Minnesota legislators have attempted to have assisted suicide legalized in the state from around 2016. At that time, the proposal was withdrawn following the Senate hearing, which featured two hours of public testimony, including that of 17 physicians, nurses, attorneys, and members of the disability community who warned of the grave dangers assisted suicide poses to vulnerable members of society.

Since then, assisted suicide measures were floated and rejected a further three times in Minnesota before the latest iteration, S.F. 1352, was introduced.

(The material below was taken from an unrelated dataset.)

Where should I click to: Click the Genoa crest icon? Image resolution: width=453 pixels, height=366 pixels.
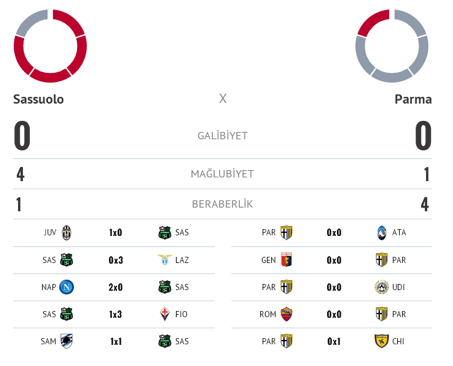tap(286, 260)
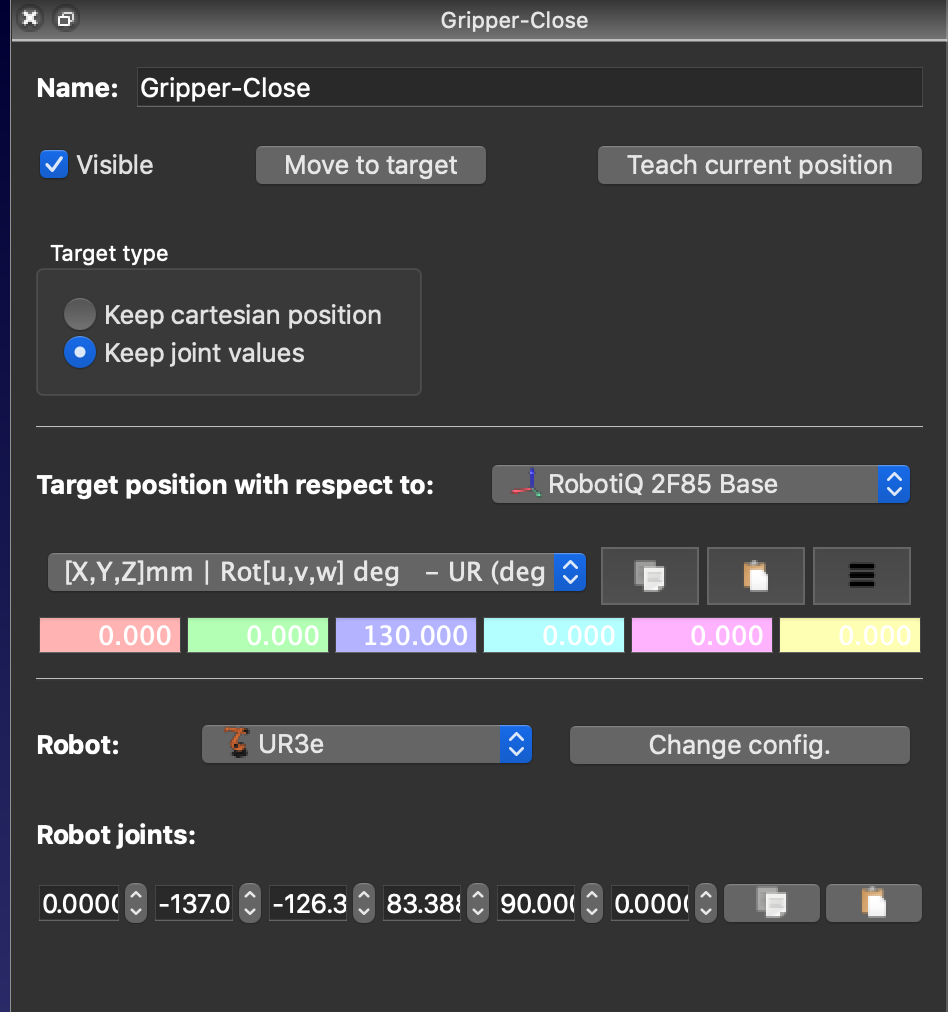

In countries and states where euthanasia has been legal for decades, there has been a marked increase in the number of people electing to die by euthanasia. Antonia Tully, of the SPUC Lives Worth Living Campaign, said: “It is sad that people see death as the solution to their problems. But this is how people start to think once euthanasia has been legalized.”

Tully noted the enormous growth in number of people dying by euthanasia, between some three and ten times the amount in 2019 versus in 2002 in the Netherlands and Belgium, respectively, according to a Vienna-based bioethics institute.

“This is devastating data and each death is a tragedy. We know that in countries where assisted suicide is legal, many who ‘choose’ to die report that they want to avoid becoming a burden on family and carers,” Tully said. “Over a third of Canadians who were killed by assisted suicide in 2019 claimed that they feared being a burden on family, friends and caregivers if they continued to live.”

“There is a creeping culture of death spreading around the globe as euthanasia laws are passed in one country after another. During 2020, New Zealand, Spain and Portugal all passed bills to allow assisted suicide,” she observed.

“[We] must resist all attempts to normalize this dangerous practice and instead promote a society where each human life is valued and respected.”